- City: Laval, Quebec
- League: National Women's Hockey League
- Division: Eastern
- Founded: 1998
- Folded: 2001
- Home arena: Colisée de Laval
- Colours: Yellow, black & white
- Owners: Jacques Dyotte and Michel Dyotte
- General manager: Michel Dyotte
- Head coach: Marcel Dube
- Captain: Anik Bouchard Alternate captains: Annie Desrosiers

= Laval Le Mistral =

Laval Le Mistral (1998–2001) was a women's ice hockey team in the National Women's Hockey League (NWHL).
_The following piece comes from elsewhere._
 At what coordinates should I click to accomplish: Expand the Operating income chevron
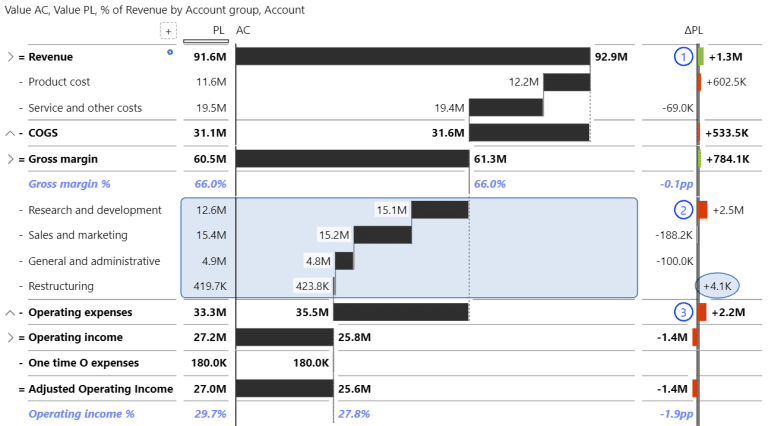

The team played its home games in Colisée de Laval in Laval, Quebec, Canada.

== History ==

===Season-by-season===

Year by year
| Year | GP | W | L | T | GF | GA | Pts |
|---|---|---|---|---|---|---|---|
| 1998–99 | 34 | 9 | 21 | 4 | 78 | 144 | 22 |
| 1999–2000 | 35 | 7 | 23 | 5 | 78 | 177 | 19 |
| 2000–01 | 40 | 5 | 33 | 2 | 68 | 261 | 12 |

Note: GP = Games played, W = Wins, L = Losses, T = Ties, GF = Goals for, GA = Goals against, Pts = Points.
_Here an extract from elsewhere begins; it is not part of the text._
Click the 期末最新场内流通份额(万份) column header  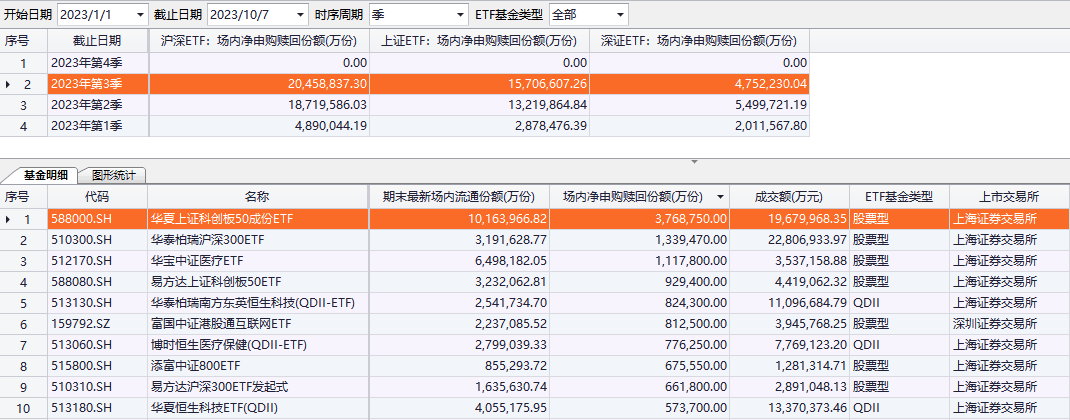click(459, 197)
===1998–99 NWHL Season and playoffs===
Le Mistral started at the end of the 1997–98 college and university year with a group of players limited experience at the elite Senior AAA level. Le Mistral enter to the NWHL but the team has a difficult first season: In 34 games 9 wins and 21 defeats. For the playoffs, Laval Le mistral was eliminated in Eastern first round: April 10, 1999– Bonaventure Wingstar 4 at Laval Le Mistral 2 and
April 11, 1999– Laval Le Mistral 3 at Bonaventure Wingstar 8. The Bonaventure Wingstar wins 2 games and pass to Eastern Division Finals

===1999–2000 NWHL season===
Laval Le Mistral's Annie Desrosiers was second leader in the league in goals with 29. Her 45 points ranked eleventh in the league. She was an assistant captain despite being a 20-year-old. For the 2000–01 season, the team captain was 21-year-old Anik Bouchard. Two members of the Japanese National Team competed for Le Mistral: Masako Sato was second leader in Laval Le Mistral for scoring and her sister the defender Rie Sato . During the season, Le Mistral allowed an average of five goals per game, second last in the NWHL. Goaltender Marieve Dyotte was 5–10–1 with a 6.44 goals against average, while Vania Goeury was 2–14–3 with 4.08 GAA. During the season, Laval received 605 penalty minutes. The result was allowing 44 goals in 35 games. Anik Bouchard had 91 minutes, Isabelle Chartrand (88 minutes) and Valerie Levesque had 60 minutes.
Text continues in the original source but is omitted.